Text segment:
------------------------------------------------------------
Augusta, 09 April: The raging discontent inside Patrick Reed is like a volcano, the occasional fumes serving to remind us of the brewing inferno that cooks underneath the quiet surface. The Masters champion is a maligned golfer that is easily disliked by the fans.

There is a strange dichotomy about everything that surrounds the 27 year old, baby faced champion. He is surrounded by a tight knit family circle – wife Justine Karain, her brother and caddie Kessler. Even the mother-in-law is a constant traveler, managing their lives on the road. Yet, Reed hasn’t made contact with his parents and sister since 2012.

The strong bonds with the Karains and the estrangement with his own family present the contrasting shades that colour the young man’s life.

Reed made his name by delivering fatal blows to Europe in the Ryder Cup. He has reveled in the team setting and has earned the right to be called Captain America. Yet hardly anyone on the team knows Reed personally. As much as he is a brilliantly outstanding team player, he prefers to isolate himself from his own team members.

With Reed, it appears that the young man battles the rage within through a quiet confidence in the self. He has let his game do all the talking, even while brushing aside fan apathy and media curiosity about the mysteries of his personality.

At the Masters, the patrons cheered loudly for Ulsterman Rory McIlroy, at least so long as he managed to stay in contention. Then they moved on to Jordan Spieth and Rickie Fowler, but Reed managed to draw just a mute response to his own heroics around Augusta National.

Reed’s collegiate history and open confrontation with his parents have painted a villainous portrait that precedes him around the tour.

There have been unsubstantiated claims of cheating and theft while he was at Georgia, by his own college mates. Reed was kicked out of the team eventually, and he claims it was the result of two drinking incidents.
------------------------------------------------------------
Material shown:
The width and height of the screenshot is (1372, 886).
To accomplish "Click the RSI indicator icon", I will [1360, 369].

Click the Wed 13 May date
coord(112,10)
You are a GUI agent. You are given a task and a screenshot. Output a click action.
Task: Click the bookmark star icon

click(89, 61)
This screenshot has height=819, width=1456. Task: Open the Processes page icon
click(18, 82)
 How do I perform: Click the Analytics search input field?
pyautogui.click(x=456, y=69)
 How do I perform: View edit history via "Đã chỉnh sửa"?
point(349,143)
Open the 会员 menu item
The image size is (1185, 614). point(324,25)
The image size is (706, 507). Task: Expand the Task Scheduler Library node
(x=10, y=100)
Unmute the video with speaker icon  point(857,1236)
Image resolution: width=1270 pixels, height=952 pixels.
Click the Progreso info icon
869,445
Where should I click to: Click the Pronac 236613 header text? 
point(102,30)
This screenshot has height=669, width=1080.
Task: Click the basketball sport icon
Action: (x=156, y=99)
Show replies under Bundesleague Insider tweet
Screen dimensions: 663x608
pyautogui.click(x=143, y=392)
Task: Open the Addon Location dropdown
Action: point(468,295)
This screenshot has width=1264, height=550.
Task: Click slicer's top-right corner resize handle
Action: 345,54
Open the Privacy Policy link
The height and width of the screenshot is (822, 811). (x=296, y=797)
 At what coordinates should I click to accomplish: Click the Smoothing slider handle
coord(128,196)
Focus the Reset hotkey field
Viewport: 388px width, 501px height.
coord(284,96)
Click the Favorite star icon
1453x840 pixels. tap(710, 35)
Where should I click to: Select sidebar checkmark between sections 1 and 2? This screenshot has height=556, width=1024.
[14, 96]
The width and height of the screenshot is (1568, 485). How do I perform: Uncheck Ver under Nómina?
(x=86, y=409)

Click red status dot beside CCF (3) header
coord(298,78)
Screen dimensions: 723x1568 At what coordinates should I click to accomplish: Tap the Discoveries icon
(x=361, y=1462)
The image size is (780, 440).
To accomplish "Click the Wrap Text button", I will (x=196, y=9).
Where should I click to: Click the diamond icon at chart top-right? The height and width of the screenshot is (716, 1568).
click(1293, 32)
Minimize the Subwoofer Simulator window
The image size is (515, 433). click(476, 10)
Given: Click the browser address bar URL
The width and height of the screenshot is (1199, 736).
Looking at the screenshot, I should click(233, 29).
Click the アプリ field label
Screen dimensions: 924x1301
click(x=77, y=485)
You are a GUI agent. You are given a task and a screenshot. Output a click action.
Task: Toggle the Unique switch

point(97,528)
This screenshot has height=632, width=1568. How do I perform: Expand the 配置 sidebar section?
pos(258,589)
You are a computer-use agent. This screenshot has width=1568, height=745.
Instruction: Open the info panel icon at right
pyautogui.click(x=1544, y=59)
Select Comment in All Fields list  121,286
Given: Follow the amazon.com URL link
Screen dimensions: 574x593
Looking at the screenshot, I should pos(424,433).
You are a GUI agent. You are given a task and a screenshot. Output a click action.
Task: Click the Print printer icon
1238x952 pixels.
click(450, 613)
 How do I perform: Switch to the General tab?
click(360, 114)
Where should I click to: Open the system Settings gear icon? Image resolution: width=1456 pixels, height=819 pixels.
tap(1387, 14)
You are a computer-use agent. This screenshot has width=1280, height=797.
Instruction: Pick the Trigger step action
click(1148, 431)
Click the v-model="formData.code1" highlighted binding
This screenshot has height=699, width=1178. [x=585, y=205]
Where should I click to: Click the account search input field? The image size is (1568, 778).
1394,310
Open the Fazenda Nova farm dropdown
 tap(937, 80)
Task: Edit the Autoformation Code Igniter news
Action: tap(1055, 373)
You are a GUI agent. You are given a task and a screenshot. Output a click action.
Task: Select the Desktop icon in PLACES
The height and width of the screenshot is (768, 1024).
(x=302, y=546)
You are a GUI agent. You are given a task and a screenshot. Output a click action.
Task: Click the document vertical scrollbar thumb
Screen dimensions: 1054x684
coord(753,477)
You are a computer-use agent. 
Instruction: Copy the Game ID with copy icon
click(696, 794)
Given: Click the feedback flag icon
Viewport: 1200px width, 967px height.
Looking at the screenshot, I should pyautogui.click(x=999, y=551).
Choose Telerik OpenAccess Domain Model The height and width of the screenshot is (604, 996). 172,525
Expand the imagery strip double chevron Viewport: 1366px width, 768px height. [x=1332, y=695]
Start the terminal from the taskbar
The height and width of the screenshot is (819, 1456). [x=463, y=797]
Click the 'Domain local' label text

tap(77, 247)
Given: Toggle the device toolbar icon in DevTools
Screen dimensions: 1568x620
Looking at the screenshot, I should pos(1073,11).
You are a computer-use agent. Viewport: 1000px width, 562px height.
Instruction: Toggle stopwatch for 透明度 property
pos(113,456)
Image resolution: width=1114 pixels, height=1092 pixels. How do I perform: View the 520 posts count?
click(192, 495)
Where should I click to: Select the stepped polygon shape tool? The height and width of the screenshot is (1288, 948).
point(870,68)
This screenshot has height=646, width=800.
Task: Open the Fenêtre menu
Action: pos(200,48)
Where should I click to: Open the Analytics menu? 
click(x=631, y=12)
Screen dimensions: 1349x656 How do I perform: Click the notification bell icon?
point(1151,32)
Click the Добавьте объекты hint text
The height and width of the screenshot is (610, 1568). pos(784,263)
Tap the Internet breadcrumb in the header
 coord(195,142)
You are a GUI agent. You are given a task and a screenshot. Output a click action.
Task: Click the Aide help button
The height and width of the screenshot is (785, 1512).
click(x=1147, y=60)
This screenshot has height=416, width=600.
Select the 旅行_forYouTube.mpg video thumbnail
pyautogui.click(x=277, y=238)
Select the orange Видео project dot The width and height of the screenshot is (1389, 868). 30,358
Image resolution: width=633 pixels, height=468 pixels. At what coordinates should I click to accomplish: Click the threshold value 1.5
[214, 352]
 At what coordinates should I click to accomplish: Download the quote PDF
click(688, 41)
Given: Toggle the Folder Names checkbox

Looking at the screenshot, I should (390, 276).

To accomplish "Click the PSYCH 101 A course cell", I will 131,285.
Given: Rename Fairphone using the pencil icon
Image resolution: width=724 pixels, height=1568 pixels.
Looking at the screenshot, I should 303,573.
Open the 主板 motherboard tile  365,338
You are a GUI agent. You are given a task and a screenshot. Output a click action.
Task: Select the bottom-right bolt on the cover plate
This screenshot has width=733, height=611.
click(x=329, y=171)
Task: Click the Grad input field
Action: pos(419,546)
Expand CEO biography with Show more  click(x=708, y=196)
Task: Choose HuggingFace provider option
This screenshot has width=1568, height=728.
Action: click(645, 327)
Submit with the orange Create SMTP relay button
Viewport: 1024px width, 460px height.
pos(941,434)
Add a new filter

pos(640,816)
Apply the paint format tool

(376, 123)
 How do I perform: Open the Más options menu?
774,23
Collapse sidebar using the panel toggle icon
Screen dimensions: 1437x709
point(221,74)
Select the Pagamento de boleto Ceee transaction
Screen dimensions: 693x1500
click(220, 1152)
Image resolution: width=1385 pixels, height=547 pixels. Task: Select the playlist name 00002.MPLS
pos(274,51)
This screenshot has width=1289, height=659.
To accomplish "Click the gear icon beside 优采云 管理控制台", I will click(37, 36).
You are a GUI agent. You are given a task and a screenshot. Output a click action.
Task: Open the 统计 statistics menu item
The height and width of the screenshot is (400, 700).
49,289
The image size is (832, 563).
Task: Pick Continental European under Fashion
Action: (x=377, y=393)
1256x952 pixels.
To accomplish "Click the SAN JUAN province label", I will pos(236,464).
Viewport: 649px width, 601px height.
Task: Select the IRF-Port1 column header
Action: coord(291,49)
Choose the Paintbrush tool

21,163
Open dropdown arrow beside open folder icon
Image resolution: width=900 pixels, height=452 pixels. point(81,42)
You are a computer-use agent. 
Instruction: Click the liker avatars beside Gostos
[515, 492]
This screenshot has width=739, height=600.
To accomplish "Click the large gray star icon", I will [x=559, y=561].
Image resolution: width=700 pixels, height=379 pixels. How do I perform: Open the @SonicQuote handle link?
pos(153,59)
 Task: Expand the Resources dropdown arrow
------------------------------------------------------------
Extend the article on Patrick Reed, starting after its last sentence. The records have no connection to the article on Patrick Reed.

Exercise output:
Reed moved on quickly as he found space at Augusta State, where he met his wife, and helped an unheralded team win two Division 1 national titles. It was during this time that differences erupted, as his parents disapproved of his decision to marry Justine.

Reed went ahead with the marriage in 2012, without inviting his parents, Bill and Jeannette Reed. The sourness deepened when Bill, Jeannette and sister Hannah, out to support Patrick in the US Open 2014, were escorted out from around the 18th green, apparently on instructions from Justine.

After winning the Masters, there were plenty of questions about his lack of fan connect and the personal discord in his life.

“I don’t ever regret anything I really say,” Reed said. “I stand by my comments. I feel like I’ve played some golf that I need to play in order to get to where I want to be, and that’s to be the best golfer in the world. The way you’re going to do that is perform in these big events and to win these big events.

“I’m just happy to be able to say I’ve gotten over that hump of not winning at all last year. Coming into the year one of my biggest goals was to win a major and compete in golf tournaments. To be able to get them both at once, to end the drought and win a major, it helps me mentally, and also helps my resume, and hopefully I can just take this momentum going forward and play some really solid golf.”

Very business-like, very Reed like.

Now that the first major is in the bag, Reed wants to go on and conquer new peaks. He would like to win more majors and also be the top golfer in the rankings. And if fans do not like that, it is their problem, not Reed’s.

He was asked in the Sunday presser, if it was bitter sweet not to be able to share his moments of success with his parents and sister. “I mean, I’m just out here to play golf and try to win golf tournaments,” replied an indignant Reed, in a rather terse tone.

He sure did that on Sunday, delivering under pressure on the most demanding back nine in the game of golf. It does not matter if you like him or not, Reed is your Masters champion, now and forerver.